First, I want to say that the municipality and assembly handled the CARES Act funding in a remarkable way. No other community that I am aware of looked after their residents the way Skagway did. By giving a portion of this money directly to its residents, Skagway ensured that families could pay their mortgages/rent, utilities and groceries. Money was spent locally which helped small businesses keep their doors open. The reality though, is that we will end up without a cruise ship or significant visitor traffic for 19 months and the CARES Act Funding will only stretch so far. I would like the municipality to continue to offer support to year-round Skagway residents after the CARES Act money stops being distributed by offering a tax holiday for the first quarter of 2021.  In addition, I think the municipality should consider discounting the current rate for all city utilities and the incinerator for the first quarter of 2021.

How will you maintain a working relationship with White Pass while transitioning to  municipality port management in 2023? 

First, I believe it is important and relevant for all of us in this community to acknowledge how much White Pass & Yukon Route Railroad has done, and continues to do for our community, year after year. They have contributed to our community with jobs, sales tax and property tax. They have given to our charities and our graduating seniors and have delivered a visitor experience that contributes to Skagway’s success as a world class travel destination. Having said that though, I believe as corporate citizens of Skagway and stewards of our community, the Municipality of Skagway must hold them to the highest standard and push for our port remediation and clean up immediately. The time is now to clean up our port and prepare for our future. If I am elected to assembly, I will push that the remediation between the Municipality of Skagway and White Pass start back up immediately. I would urge the assembly to come back to the table with an open mind and listen to the latest proposal White Pass may have regarding a possible partnership or any short or long-term investment possibilities.  If it turns out that the assembly does not feel like White Pass is a good fit for either of these possibilities, at least it will provide closure for White Pass and allow them to plan accordingly for their future. I would strongly advocate and encourage continuous communication between the municipality and White Pass.

How should Skagway approach the 2021 summer season in regards to COVID-19 and protecting both the economy and residents?  

As my mother would say…very carefully!  And by that, I mean there needs to be a balance between the two.
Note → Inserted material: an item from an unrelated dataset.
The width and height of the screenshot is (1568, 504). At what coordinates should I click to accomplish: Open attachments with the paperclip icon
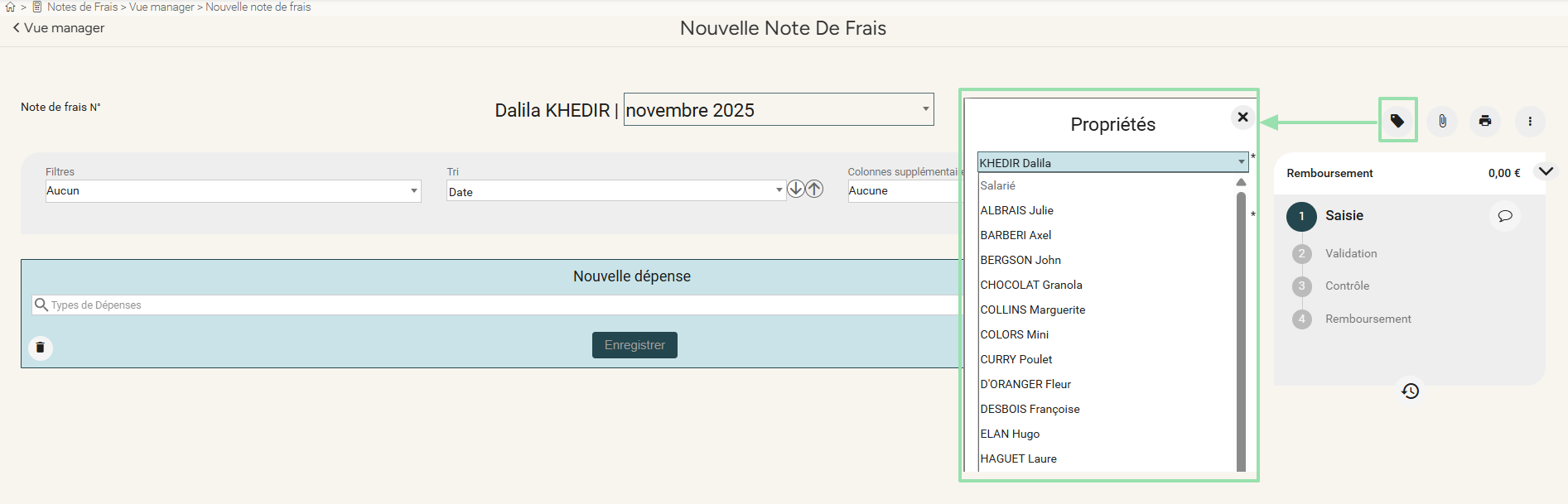coord(1442,121)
We need a mitigation plan that will keep our residents safe (physically and mentally), while still allowing our businesses to operate and contribute to our very delicate economy. I understand Skagway is currently working with other ports to develop such protocols that take into account concerns of all the ports, resident safety, worker safety and visitor safety. Ultimately though, this must be a collaborative effort between port communities like Skagway, the cruise lines, as well as state and Centers for Disease Control and Prevention guidelines. That being said, I believe Skagway needs to continue to be proactive in assessing our community’s expectations as a whole, as well as ensuring these expectations are relayed to the cruise lines, independent travelers and local businesses, as well as our community members. I would like to see Skagway offer testing to every tourist coming into this town, at all four entry points (highway, airport, ferry and cruise), until a sound vaccine is made available.